La crítica especializada estadounidense, la casposa como casi todo lo que rodea el mundo de la escritura, mi oficio, tras la publicación de Ciudad de Cristal, la primera novela de la Trilogía de Nueva York, aplaudía que hubiese aparecido un gran escritor WASP, lo que significa blanco, protestante y anglosajón. Auster, capaz de una ironía propia del judaísmo, demostrada con creces en su última novela, Baumgartner, se negó a responder, y al cabo de los meses, harto, dijo que era judío.
Auster no tiene demasiados lectores en América, un pueblo acostumbrado a la sencillez. La prosa de Auster no es compleja, aunque sí la maestría en la construcción literaria de la Trilogía de Nueva York. La forma que inventó de fusionar, con orden y concierto, personas del verbo distintas, personajes y situaciones, y de convertir a Nueva York en su personaje principal, merecía todos los reconocimientos. No le concedieron el Nobel, una de las lacras de la academia sueca.
Auster, en su obra, esconde su origen, sabiéndose un judío que puede ser perseguido; habla de la inconsistencia del tiempo, el mismo que sigue negando la existencia del judaísmo; se recrea en personajes que se forjan una personalidad al margen de la sociedad para disfrazarse de extraños, lo que es esconder la personalidad judía por miedo a los golpes del racismo. Y analiza con bisturí el azar, el contrario, y, en particular, las sanas causalidades. Auster nos cuenta por boca de sus personajes que la historia se dobla en algún tramo, a nuestro favor, porque en la base de la historia está la persecución de los judíos.
Todo lo que detalla Kundera en El arte de la novela, estudio principal sobre el oficio de escribir, lo supera Auster, siempre desde una óptica judía. Apenas hablaba de su condición. Hay una razón de peso que lo explica: el judío no necesita reivindicar a su pueblo. Pertenece a él per se, sin las alharacas propias de otras religiones.
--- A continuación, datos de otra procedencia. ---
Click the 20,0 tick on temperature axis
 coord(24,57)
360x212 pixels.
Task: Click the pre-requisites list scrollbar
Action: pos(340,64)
Auster era un judío ateo, heredero del libro y como tal representante del pueblo del libro, el Antiguo Testamento. Auster se reconocía americano, pero americano asimilado, procedente de las tierras de Israel, la patria judía que el Gobierno español pretende esquinar. Paul Auster, un escritor judío y planetario, se ha despedidos en silencio. No se quejó en ningún momento de la enfermedad que le consumía. Hasta en eso era solidario con los más débiles, los que carecen de acceso a la sanidad. Sus libros hablan por él alto y claro.